**Task directions:**
Convert the following data into a JSON list of strings, one string per line, omitting blank lines.

**Data supplied:**
###
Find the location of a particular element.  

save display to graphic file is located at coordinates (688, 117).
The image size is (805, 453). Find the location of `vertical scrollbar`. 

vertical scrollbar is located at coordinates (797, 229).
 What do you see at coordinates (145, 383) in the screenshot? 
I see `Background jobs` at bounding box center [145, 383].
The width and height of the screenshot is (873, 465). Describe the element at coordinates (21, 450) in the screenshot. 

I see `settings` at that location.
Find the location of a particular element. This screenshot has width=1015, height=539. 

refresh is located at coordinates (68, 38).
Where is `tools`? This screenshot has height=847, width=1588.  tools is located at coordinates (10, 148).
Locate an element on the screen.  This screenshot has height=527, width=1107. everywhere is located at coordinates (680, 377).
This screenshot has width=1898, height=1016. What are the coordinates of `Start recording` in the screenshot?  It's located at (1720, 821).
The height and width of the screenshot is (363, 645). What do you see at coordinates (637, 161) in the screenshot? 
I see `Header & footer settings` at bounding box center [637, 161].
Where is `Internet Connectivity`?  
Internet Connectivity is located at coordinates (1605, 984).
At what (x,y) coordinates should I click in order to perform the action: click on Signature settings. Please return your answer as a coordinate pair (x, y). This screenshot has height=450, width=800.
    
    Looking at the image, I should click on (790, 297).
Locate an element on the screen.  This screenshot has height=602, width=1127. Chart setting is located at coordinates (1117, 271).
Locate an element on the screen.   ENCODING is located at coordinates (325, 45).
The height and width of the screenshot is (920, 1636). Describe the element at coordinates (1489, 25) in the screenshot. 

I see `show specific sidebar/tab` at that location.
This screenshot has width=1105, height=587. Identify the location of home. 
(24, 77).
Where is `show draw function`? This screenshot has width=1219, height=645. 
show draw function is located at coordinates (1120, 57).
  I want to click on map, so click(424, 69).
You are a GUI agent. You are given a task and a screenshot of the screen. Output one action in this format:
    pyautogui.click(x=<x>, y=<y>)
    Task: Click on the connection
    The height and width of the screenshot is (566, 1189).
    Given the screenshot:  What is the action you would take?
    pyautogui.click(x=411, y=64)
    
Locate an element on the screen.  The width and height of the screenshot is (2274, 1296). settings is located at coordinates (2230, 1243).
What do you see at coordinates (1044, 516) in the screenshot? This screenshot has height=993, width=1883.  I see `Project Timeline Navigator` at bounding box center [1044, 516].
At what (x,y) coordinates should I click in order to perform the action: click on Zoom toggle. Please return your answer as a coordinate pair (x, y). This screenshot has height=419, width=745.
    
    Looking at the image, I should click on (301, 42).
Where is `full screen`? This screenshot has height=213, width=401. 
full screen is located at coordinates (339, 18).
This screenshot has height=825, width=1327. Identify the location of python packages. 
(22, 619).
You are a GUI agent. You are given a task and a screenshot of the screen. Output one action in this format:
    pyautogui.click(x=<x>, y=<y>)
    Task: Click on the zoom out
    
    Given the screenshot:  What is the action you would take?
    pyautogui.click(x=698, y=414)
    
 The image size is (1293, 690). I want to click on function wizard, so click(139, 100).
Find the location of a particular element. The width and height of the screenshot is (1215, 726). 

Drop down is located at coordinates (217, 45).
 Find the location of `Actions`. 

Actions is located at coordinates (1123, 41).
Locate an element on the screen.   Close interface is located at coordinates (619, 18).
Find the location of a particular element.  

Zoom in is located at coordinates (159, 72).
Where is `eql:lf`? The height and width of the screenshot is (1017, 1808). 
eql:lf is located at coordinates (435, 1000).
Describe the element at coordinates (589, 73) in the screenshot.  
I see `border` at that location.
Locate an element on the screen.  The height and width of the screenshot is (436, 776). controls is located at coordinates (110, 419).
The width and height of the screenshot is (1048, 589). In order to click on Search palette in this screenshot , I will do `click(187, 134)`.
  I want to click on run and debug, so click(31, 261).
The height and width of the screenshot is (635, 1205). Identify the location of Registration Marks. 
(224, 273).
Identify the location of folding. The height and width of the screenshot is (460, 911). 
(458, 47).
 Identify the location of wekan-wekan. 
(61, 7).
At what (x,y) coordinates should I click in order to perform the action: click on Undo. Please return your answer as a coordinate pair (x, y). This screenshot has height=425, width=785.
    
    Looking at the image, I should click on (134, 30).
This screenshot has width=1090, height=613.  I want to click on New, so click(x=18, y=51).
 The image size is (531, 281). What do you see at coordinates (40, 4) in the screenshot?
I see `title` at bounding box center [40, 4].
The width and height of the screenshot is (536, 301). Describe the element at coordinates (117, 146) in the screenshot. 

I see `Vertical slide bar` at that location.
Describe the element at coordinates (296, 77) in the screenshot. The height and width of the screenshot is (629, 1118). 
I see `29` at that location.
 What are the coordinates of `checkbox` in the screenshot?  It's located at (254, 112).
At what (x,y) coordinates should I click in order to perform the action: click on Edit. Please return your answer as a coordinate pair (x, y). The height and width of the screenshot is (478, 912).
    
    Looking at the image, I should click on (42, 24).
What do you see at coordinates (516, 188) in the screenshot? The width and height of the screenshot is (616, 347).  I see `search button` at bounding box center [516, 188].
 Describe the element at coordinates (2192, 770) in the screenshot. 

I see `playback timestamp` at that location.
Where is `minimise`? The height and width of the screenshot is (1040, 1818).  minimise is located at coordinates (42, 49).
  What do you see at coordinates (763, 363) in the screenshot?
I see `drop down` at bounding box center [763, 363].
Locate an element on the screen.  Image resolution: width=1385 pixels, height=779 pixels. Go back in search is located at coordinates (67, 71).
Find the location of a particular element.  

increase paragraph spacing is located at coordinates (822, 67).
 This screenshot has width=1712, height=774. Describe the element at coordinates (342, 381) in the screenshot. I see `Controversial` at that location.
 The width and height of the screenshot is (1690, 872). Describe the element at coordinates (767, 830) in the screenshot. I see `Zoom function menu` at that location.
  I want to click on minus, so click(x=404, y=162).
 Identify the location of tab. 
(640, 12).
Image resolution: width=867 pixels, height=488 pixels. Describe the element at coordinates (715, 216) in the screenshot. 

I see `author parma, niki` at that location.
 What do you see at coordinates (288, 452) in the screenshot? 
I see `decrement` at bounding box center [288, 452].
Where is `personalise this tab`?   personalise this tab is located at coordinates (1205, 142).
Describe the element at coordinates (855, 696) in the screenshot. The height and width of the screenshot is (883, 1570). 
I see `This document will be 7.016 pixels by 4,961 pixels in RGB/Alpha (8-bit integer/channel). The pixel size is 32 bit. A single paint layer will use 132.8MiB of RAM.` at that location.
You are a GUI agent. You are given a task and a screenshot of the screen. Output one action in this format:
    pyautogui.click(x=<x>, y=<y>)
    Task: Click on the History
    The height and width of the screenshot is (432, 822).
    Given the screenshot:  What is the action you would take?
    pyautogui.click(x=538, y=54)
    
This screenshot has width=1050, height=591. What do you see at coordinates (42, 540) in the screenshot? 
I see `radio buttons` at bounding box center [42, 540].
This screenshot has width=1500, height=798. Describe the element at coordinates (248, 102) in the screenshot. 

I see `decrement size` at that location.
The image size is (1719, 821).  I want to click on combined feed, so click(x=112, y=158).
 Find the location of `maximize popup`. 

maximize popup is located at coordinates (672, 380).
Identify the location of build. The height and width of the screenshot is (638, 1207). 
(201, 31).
###
**Reply to the task:**
[
  "Find the location of a particular element.  ",
  "save display to graphic file is located at coordinates (688, 117).",
  "The image size is (805, 453). Find the location of `vertical scrollbar`. ",
  "vertical scrollbar is located at coordinates (797, 229).",
  " What do you see at coordinates (145, 383) in the screenshot? ",
  "I see `Background jobs` at bounding box center [145, 383].",
  "The width and height of the screenshot is (873, 465). Describe the element at coordinates (21, 450) in the screenshot. ",
  "I see `settings` at that location.",
  "Find the location of a particular element. This screenshot has width=1015, height=539. ",
  "refresh is located at coordinates (68, 38).",
  "Where is `tools`? This screenshot has height=847, width=1588.  tools is located at coordinates (10, 148).",
  "Locate an element on the screen.  This screenshot has height=527, width=1107. everywhere is located at coordinates (680, 377).",
  "This screenshot has width=1898, height=1016. What are the coordinates of `Start recording` in the screenshot?  It's located at (1720, 821).",
  "The height and width of the screenshot is (363, 645). What do you see at coordinates (637, 161) in the screenshot? ",
  "I see `Header & footer settings` at bounding box center [637, 161].",
  "Where is `Internet Connectivity`?  ",
  "Internet Connectivity is located at coordinates (1605, 984).",
  "At what (x,y) coordinates should I click in order to perform the action: click on Signature settings. Please return your answer as a coordinate pair (x, y). This screenshot has height=450, width=800.",
  "    Looking at the image, I should click on (790, 297).",
  "Locate an element on the screen.  This screenshot has height=602, width=1127. Chart setting is located at coordinates (1117, 271).",
  "Locate an element on the screen.   ENCODING is located at coordinates (325, 45).",
  "The height and width of the screenshot is (920, 1636). Describe the element at coordinates (1489, 25) in the screenshot. ",
  "I see `show specific sidebar/tab` at that location.",
  "This screenshot has width=1105, height=587. Identify the location of home. ",
  "(24, 77).",
  "Where is `show draw function`? This screenshot has width=1219, height=645. ",
  "show draw function is located at coordinates (1120, 57).",
  "  I want to click on map, so click(424, 69).",
  "You are a GUI agent. You are given a task and a screenshot of the screen. Output one action in this format:",
  "    pyautogui.click(x=<x>, y=<y>)",
  "    Task: Click on the connection",
  "    The height and width of the screenshot is (566, 1189).",
  "    Given the screenshot:  What is the action you would take?",
  "    pyautogui.click(x=411, y=64)",
  "Locate an element on the screen.  The width and height of the screenshot is (2274, 1296). settings is located at coordinates (2230, 1243).",
  "What do you see at coordinates (1044, 516) in the screenshot? This screenshot has height=993, width=1883.  I see `Project Timeline Navigator` at bounding box center [1044, 516].",
  "At what (x,y) coordinates should I click in order to perform the action: click on Zoom toggle. Please return your answer as a coordinate pair (x, y). This screenshot has height=419, width=745.",
  "    Looking at the image, I should click on (301, 42).",
  "Where is `full screen`? This screenshot has height=213, width=401. ",
  "full screen is located at coordinates (339, 18).",
  "This screenshot has height=825, width=1327. Identify the location of python packages. ",
  "(22, 619).",
  "You are a GUI agent. You are given a task and a screenshot of the screen. Output one action in this format:",
  "    pyautogui.click(x=<x>, y=<y>)",
  "    Task: Click on the zoom out",
  "    Given the screenshot:  What is the action you would take?",
  "    pyautogui.click(x=698, y=414)",
  " The image size is (1293, 690). I want to click on function wizard, so click(139, 100).",
  "Find the location of a particular element. The width and height of the screenshot is (1215, 726). ",
  "Drop down is located at coordinates (217, 45).",
  " Find the location of `Actions`. ",
  "Actions is located at coordinates (1123, 41).",
  "Locate an element on the screen.   Close interface is located at coordinates (619, 18).",
  "Find the location of a particular element.  ",
  "Zoom in is located at coordinates (159, 72).",
  "Where is `eql:lf`? The height and width of the screenshot is (1017, 1808). ",
  "eql:lf is located at coordinates (435, 1000).",
  "Describe the element at coordinates (589, 73) in the screenshot.  ",
  "I see `border` at that location.",
  "Locate an element on the screen.  The height and width of the screenshot is (436, 776). controls is located at coordinates (110, 419).",
  "The width and height of the screenshot is (1048, 589). In order to click on Search palette in this screenshot , I will do `click(187, 134)`.",
  "  I want to click on run and debug, so click(31, 261).",
  "The height and width of the screenshot is (635, 1205). Identify the location of Registration Marks. ",
  "(224, 273).",
  "Identify the location of folding. The height and width of the screenshot is (460, 911). ",
  "(458, 47).",
  " Identify the location of wekan-wekan. ",
  "(61, 7).",
  "At what (x,y) coordinates should I click in order to perform the action: click on Undo. Please return your answer as a coordinate pair (x, y). This screenshot has height=425, width=785.",
  "    Looking at the image, I should click on (134, 30).",
  "This screenshot has width=1090, height=613.  I want to click on New, so click(x=18, y=51).",
  " The image size is (531, 281). What do you see at coordinates (40, 4) in the screenshot?",
  "I see `title` at bounding box center [40, 4].",
  "The width and height of the screenshot is (536, 301). Describe the element at coordinates (117, 146) in the screenshot. ",
  "I see `Vertical slide bar` at that location.",
  "Describe the element at coordinates (296, 77) in the screenshot. The height and width of the screenshot is (629, 1118). ",
  "I see `29` at that location.",
  " What are the coordinates of `checkbox` in the screenshot?  It's located at (254, 112).",
  "At what (x,y) coordinates should I click in order to perform the action: click on Edit. Please return your answer as a coordinate pair (x, y). The height and width of the screenshot is (478, 912).",
  "    Looking at the image, I should click on (42, 24).",
  "What do you see at coordinates (516, 188) in the screenshot? The width and height of the screenshot is (616, 347).  I see `search button` at bounding box center [516, 188].",
  " Describe the element at coordinates (2192, 770) in the screenshot. ",
  "I see `playback timestamp` at that location.",
  "Where is `minimise`? The height and width of the screenshot is (1040, 1818).  minimise is located at coordinates (42, 49).",
  "  What do you see at coordinates (763, 363) in the screenshot?",
  "I see `drop down` at bounding box center [763, 363].",
  "Locate an element on the screen.  Image resolution: width=1385 pixels, height=779 pixels. Go back in search is located at coordinates (67, 71).",
  "Find the location of a particular element.  ",
  "increase paragraph spacing is located at coordinates (822, 67).",
  " This screenshot has width=1712, height=774. Describe the element at coordinates (342, 381) in the screenshot. I see `Controversial` at that location.",
  " The width and height of the screenshot is (1690, 872). Describe the element at coordinates (767, 830) in the screenshot. I see `Zoom function menu` at that location.",
  "  I want to click on minus, so click(x=404, y=162).",
  " Identify the location of tab. ",
  "(640, 12).",
  "Image resolution: width=867 pixels, height=488 pixels. Describe the element at coordinates (715, 216) in the screenshot. ",
  "I see `author parma, niki` at that location.",
  " What do you see at coordinates (288, 452) in the screenshot? ",
  "I see `decrement` at bounding box center [288, 452].",
  "Where is `personalise this tab`?   personalise this tab is located at coordinates (1205, 142).",
  "Describe the element at coordinates (855, 696) in the screenshot. The height and width of the screenshot is (883, 1570). ",
  "I see `This document will be 7.016 pixels by 4,961 pixels in RGB/Alpha (8-bit integer/channel). The pixel size is 32 bit. A single paint layer will use 132.8MiB of RAM.` at that location.",
  "You are a GUI agent. You are given a task and a screenshot of the screen. Output one action in this format:",
  "    pyautogui.click(x=<x>, y=<y>)",
  "    Task: Click on the History",
  "    The height and width of the screenshot is (432, 822).",
  "    Given the screenshot:  What is the action you would take?",
  "    pyautogui.click(x=538, y=54)",
  "This screenshot has width=1050, height=591. What do you see at coordinates (42, 540) in the screenshot? ",
  "I see `radio buttons` at bounding box center [42, 540].",
  "This screenshot has width=1500, height=798. Describe the element at coordinates (248, 102) in the screenshot. ",
  "I see `decrement size` at that location.",
  "The image size is (1719, 821).  I want to click on combined feed, so click(x=112, y=158).",
  " Find the location of `maximize popup`. ",
  "maximize popup is located at coordinates (672, 380).",
  "Identify the location of build. The height and width of the screenshot is (638, 1207). ",
  "(201, 31)."
]